Grimm, founder of DG Development Corp., has built a six-story, dual-branded Hampton Inn & Suites and Home2 Suites just south of the convention center. The 250-room hotel at 755 Sierra Vista Drive opened Aug. 31.
Before the pandemic upended daily life, Grimm’s project was poised to capitalize on a wave of growth in Southern Nevada’s convention industry.
Las Vegas convention attendance reached an all-time high of more than 6.6 million people last year. The already-massive convention center has been undergoing a $980 million expansion, and The Boring Company, founded by billionaire Elon Musk, is building an underground transit system through there.
The coronavirus outbreak, however, has sparked enormous job losses, devastated tourism, and put the kibosh on corporate travel as people instead meet up through Zoom or other video chat sites amid fears of getting infected.
Las Vegas rapidly shut down in March because of the outbreak, and there was zero convention attendance from April through July, according to the Las Vegas Convention and Visitors Authority.
Grimm built the hotel to lure conventioneers, and the absence of conferences is “greatly going to affect my business,” he said.
“It’s absolutely going to be choppy,” he said.

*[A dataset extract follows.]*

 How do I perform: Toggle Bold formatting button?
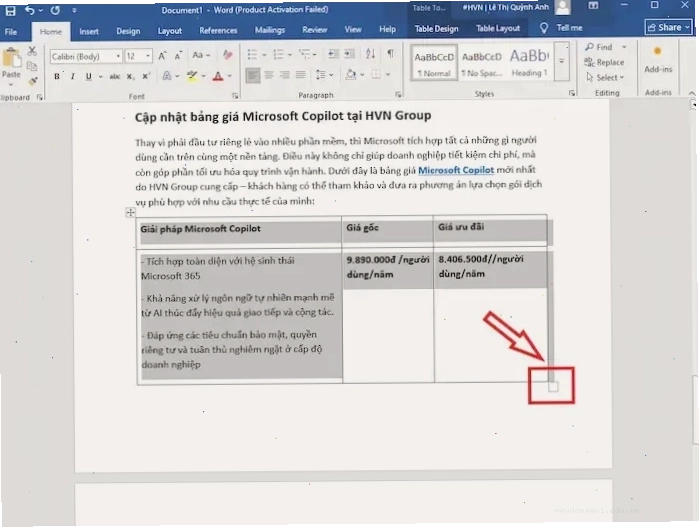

Grimm said he believes the market will come back strong and noted his hotel has touchless features that were planned even before the pandemic hit. Hilton, which owns the hotel’s brands, has also launched a cleanliness program that it created with the Mayo Clinic and cleaning-products makers Lysol and RB.
Still, Grimm could have opened the hotel in June but waited so he could gauge demand and see what competitors were doing.
“Eventually we just decided we need to open,” he said.
Grimm bought the project site and adjacent acreage in 2011 and received Clark County approvals in 2017 for his plans to build the hotel and a 300-unit apartment complex next door.
He said that his construction lender for the rental complex “pushed pause” on the financing after the pandemic hit and that he would lock in funding when there is “more certainty” in the market.